Axaxaxas documentation¶
Axaxaxas - making sense of nonsense.
Axaxaxas is a Python 3.3 implementation of an Earley parser. Earley parsers are a robust parser that can recognize any context-free grammar, with good support for amiguous grammars. They have linear performance for a wide class of grammars, and worst case O(n^3).
Usage¶
This section assumes you are familiar with the basic terminology involved in parsing Context Free grammars.
Defining a Grammar¶
A grammar is stored as a collection of ParseRule
objects inside a ParseRuleSet
. Each ParseRule
is a single
production from a “head” (symbol named by string), to a list of Symbol
objects.

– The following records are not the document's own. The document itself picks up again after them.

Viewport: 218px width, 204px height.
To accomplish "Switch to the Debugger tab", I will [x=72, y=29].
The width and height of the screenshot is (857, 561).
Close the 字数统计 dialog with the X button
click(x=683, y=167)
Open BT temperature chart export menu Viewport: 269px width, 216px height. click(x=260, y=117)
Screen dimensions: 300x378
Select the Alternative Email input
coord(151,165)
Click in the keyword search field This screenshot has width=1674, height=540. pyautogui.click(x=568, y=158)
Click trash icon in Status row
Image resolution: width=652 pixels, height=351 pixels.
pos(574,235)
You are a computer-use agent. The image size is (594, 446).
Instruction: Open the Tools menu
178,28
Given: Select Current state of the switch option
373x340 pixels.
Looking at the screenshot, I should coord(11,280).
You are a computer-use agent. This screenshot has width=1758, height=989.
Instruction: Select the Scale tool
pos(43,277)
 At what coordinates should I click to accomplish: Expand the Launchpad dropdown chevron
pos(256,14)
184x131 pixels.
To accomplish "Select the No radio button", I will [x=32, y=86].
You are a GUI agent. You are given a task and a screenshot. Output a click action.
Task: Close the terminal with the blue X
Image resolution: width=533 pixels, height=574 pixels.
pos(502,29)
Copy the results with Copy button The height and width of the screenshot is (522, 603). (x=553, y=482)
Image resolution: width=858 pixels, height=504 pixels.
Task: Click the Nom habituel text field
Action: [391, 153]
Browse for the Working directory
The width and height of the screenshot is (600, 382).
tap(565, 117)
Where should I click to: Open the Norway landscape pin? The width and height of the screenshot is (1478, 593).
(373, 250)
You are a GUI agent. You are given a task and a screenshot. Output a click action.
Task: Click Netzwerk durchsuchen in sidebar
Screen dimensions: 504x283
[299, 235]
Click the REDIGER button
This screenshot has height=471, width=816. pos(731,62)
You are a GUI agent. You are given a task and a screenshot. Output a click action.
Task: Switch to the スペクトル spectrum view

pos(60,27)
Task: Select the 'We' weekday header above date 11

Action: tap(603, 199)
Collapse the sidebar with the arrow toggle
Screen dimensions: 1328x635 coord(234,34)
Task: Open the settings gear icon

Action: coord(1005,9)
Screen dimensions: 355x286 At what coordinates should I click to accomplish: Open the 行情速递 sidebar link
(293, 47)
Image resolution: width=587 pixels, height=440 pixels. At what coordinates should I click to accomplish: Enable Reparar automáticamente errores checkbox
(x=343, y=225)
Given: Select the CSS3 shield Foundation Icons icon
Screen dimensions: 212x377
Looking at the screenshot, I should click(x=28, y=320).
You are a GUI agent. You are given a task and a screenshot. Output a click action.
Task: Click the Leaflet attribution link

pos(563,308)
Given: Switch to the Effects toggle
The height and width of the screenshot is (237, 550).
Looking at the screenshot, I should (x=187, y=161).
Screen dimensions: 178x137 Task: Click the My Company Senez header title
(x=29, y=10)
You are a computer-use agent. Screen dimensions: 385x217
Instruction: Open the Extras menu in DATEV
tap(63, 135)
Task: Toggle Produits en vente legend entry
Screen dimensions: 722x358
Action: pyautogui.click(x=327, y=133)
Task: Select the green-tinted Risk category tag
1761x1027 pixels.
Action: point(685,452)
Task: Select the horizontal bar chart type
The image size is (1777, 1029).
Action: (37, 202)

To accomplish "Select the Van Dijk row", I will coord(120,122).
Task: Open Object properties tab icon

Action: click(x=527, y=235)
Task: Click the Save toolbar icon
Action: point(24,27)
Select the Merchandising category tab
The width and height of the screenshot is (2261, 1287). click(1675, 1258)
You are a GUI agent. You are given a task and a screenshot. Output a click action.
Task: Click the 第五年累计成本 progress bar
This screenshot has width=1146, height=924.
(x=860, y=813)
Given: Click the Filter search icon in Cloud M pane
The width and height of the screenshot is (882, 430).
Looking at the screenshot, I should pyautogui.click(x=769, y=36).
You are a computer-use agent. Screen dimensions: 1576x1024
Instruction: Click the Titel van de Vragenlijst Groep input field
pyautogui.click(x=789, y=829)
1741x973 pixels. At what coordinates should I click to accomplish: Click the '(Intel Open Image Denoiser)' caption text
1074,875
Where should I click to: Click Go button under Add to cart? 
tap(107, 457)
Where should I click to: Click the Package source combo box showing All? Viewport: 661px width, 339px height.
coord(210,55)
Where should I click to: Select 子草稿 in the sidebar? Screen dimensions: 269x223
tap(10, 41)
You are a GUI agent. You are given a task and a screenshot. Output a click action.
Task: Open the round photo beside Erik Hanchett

Multiple ParseRule
objects with
the same head define alternative productions.
For example, the following Backus-Naur notated grammar:
<sentence> ::= <noun> <verb> <noun>
<noun> ::= "man" | "dog"
<verb> ::= "bites"
Would be expressed:
from axaxaxas import ParseRule, ParseRuleSet, Terminal as T, NonTerminal as NT
grammar = ParseRuleSet()
grammar.add(ParseRule("sentence", [NT("noun"), NT("verb"), NT("noun")]))
grammar.add(ParseRule("noun", [T("man")]))
grammar.add(ParseRule("noun", [T("dog")]))
grammar.add(ParseRule("verb", [T("bites")]))
Invoking the parser¶
Having defined our grammar, we can attempt to parse it. Parsing operates on an iterator of token objects, There is no
lexer included. In the example above we have assumed that the tokens are Python strings, but they can be anything.
Often a formal lexer is not needed - we can use string.split
to produce lists of strings.
The parser is invoked with the parse
function:
from axaxaxas import parse
parse_forest = parse(grammar, "sentence", "man bites dog".split())
print(parse_forest.single())
# (sentence: (noun: 'man') (verb: 'bites') (noun: 'dog'))
Parse results¶
parse
returns a ParseForest
that contains a collection of ParseTree
objects. By calling single()
we
check that there is exactly one possible parse tree, and return it.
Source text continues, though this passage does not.